### Task
Reproduce every entry below exactly, minus the pictures.

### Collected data

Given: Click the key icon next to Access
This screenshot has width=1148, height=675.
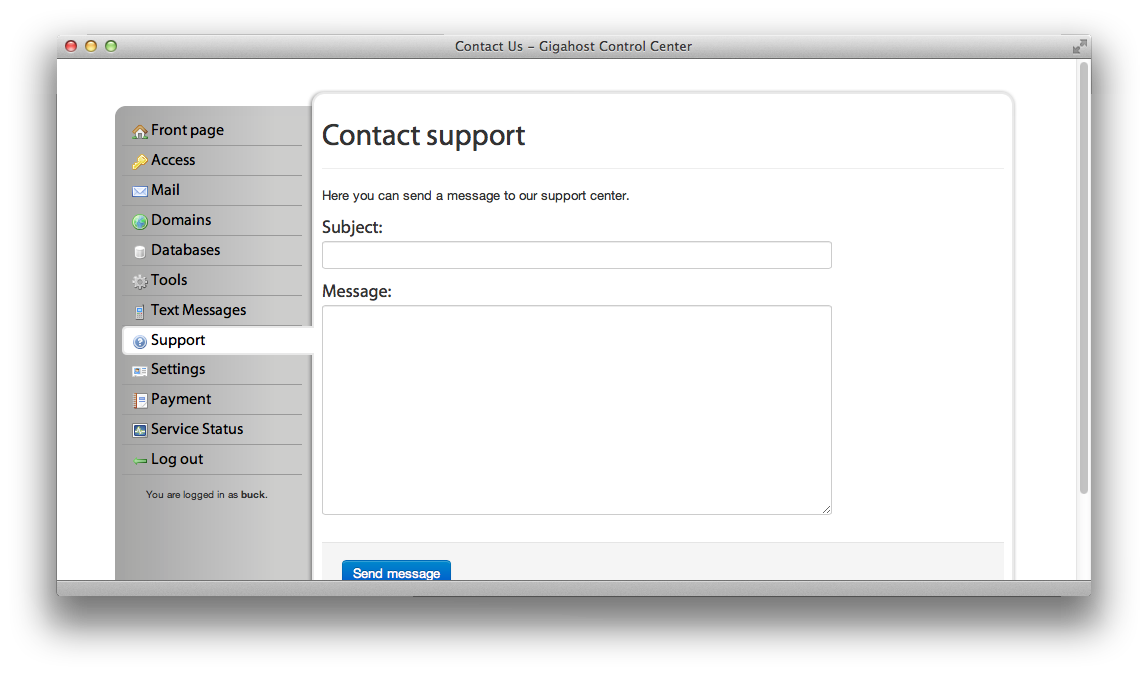Looking at the screenshot, I should click(140, 162).
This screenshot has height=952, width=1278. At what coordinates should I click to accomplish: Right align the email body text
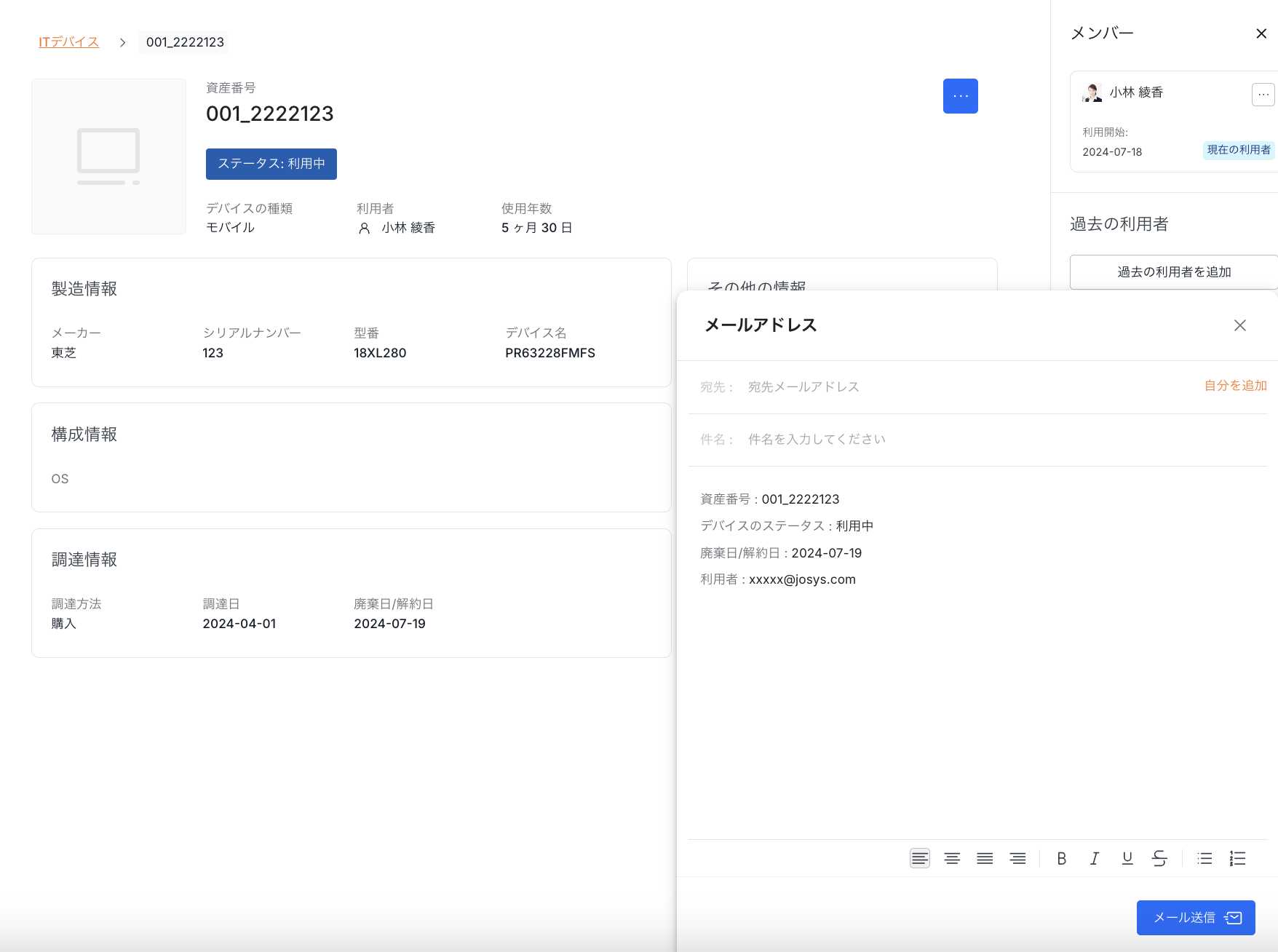[x=1017, y=858]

### Task response
Given: Click the key icon next to Access
This screenshot has width=1148, height=675.
Looking at the screenshot, I should click(140, 162).
This screenshot has height=952, width=1278. At what coordinates should I click to accomplish: Right align the email body text
[x=1017, y=858]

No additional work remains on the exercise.